Saturday, February 07, 2009

Pursuit

Mahaseer is a popular fresh water fish. It is found abundantly in India and many parts of South east Asia. It is a fresh water fish, living mostly in rivers and fresh water lakes. Mahaseer derives its name from Maha-seer meaning big head. Angling/ fishing for Mahaseer is now a recognised sport with camps that have come up in Ganga, Kaveri amongst many other places.


Mahaseer is usually found in plenty around Rishikesh and Haridwar in the gentle waters. However, once a year, during the monsoons, when Ganga swells up from a gentle Mandakini (one that moves slowly) to a torrent with strong downstream currents, these Mahaseers begin their journey upstream supposedly to the place where they were born themselves. They swim up into the small streams that feed the Ganga to find crevices and corners to lay their roe.


It is like a genetic map is hardwired into them that pull them back towards the origin, despite the perils that they face in the raging river that sometimes carries boulders and copious amount of silt and down its path. Not to mention the predators. I have often wondered whether all of us also have this desire to go back to our sources hardwired into us. All of us, in some form and magnitude, overtly or in sub consciousness are faced with the question of - Who am I?


At some point in time, we go back to the place where we were born to trace our origins or may be to the place where we finally could make sense of the world around us or to that place that makes us just happy. Some trace their family roots - going back to ancestral villages and homes in their quest while many a men since the time of legends have pondered about roots of the entire human race. The schools of thought that have emerged are two – one look outside and the other look within.
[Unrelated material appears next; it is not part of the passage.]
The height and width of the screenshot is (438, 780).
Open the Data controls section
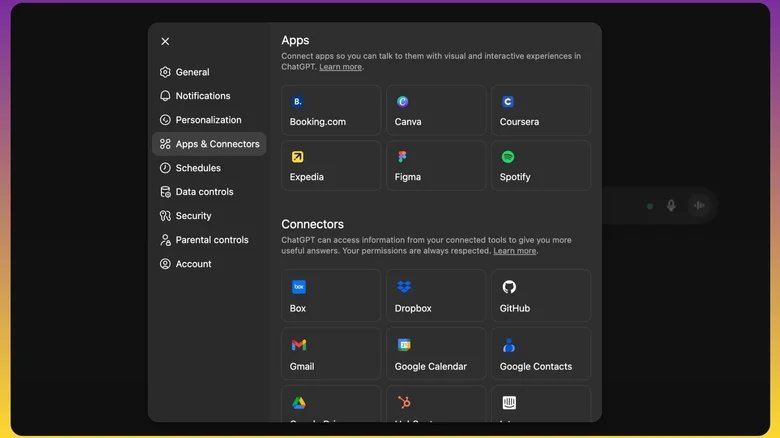click(x=204, y=192)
It always intrigues me that people would take pilgrimage tours visiting shrines in spite of physical and emotional discomfort, while arguing all the time that God lies within each and every one of us. May be it is to reaffirm to ourselves that our individual beliefs are in sync with the society at large. Or may be we seek some inspiration at these shrines. But, what we set out to seek, to discover, lies within us in the first place and we know that, then why the journey?
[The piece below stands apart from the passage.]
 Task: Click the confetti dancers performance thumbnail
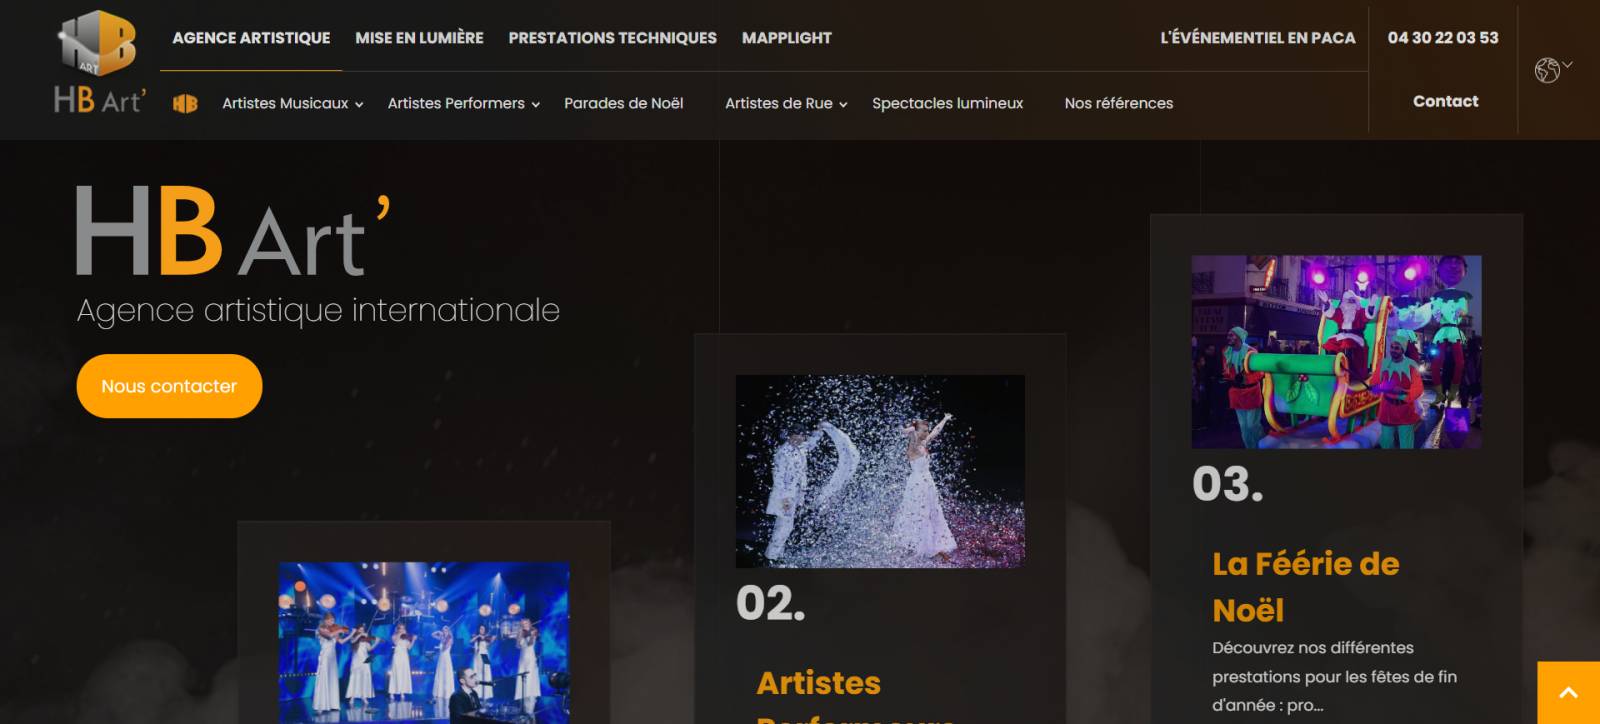coord(880,471)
Pilgrimage as one definition reads 'A long journey or search, especially one of exalted purpose or moral significance.' In my understanding, the exalted purpose is self discovery which tries to find a justifiable answer to ourselves to the question – Who am I? It certainly is a long journey, sometimes even life long. And in this journey some put their faith in God and some in skepticism and surprisingly (or not) both can be equally strong motivators in the pursuit of self discovery.